- [Aim] Copy the listing again, starting at the line that contains "This screenshot has width=688, height=682." and stopping at the end of the listing, but change "radio button" to "option". Leave everything else the same.

- [Data lines]
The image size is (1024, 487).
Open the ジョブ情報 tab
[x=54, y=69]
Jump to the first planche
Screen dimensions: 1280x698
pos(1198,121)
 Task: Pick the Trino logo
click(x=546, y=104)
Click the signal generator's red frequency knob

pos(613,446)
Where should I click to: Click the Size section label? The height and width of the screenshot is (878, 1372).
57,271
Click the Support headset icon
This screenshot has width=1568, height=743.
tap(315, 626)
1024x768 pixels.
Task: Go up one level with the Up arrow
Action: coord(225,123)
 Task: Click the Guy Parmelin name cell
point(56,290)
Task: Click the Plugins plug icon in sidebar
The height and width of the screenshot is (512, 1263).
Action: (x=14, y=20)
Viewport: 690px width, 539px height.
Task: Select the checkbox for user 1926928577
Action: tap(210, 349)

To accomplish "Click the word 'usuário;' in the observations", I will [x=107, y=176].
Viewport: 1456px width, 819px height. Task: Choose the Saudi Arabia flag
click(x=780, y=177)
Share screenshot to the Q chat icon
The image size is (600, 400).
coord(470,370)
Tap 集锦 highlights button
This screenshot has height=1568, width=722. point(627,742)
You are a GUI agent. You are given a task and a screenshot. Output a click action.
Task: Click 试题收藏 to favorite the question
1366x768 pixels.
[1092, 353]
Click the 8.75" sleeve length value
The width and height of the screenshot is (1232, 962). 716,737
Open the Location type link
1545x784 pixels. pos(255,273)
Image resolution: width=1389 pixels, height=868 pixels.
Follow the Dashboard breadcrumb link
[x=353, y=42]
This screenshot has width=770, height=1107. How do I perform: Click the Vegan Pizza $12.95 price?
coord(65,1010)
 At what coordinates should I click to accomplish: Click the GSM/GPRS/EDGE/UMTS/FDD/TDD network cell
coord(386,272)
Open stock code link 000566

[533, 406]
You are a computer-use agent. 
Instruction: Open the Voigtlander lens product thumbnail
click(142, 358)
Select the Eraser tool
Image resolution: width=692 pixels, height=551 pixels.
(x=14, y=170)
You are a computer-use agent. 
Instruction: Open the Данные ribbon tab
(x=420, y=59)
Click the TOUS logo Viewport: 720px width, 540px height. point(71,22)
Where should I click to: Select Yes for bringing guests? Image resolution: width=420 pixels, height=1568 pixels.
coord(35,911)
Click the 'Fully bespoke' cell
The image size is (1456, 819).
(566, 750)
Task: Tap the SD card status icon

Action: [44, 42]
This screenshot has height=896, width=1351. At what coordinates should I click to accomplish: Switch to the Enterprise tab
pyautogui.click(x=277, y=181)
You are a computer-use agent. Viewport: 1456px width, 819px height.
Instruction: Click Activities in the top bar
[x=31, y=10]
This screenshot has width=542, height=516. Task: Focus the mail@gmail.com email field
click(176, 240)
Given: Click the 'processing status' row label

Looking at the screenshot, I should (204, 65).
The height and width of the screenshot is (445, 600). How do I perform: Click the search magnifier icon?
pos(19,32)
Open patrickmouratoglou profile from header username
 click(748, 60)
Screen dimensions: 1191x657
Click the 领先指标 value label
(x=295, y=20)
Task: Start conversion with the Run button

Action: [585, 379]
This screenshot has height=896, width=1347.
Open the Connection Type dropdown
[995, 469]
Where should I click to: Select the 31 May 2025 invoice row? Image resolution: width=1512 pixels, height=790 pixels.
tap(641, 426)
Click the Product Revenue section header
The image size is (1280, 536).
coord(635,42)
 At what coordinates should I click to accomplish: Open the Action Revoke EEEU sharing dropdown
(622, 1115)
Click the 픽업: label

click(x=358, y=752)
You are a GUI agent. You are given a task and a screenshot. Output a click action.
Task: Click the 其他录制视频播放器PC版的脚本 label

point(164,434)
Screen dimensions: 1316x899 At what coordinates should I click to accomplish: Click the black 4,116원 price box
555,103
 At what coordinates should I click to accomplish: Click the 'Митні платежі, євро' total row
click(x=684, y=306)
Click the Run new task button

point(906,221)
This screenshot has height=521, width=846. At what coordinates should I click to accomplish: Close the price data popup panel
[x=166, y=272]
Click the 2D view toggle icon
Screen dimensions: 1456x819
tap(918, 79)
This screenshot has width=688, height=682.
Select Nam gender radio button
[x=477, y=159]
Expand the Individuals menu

- [Response to the exercise]
This screenshot has width=688, height=682.
Select Nam gender option
[x=477, y=159]
Expand the Individuals menu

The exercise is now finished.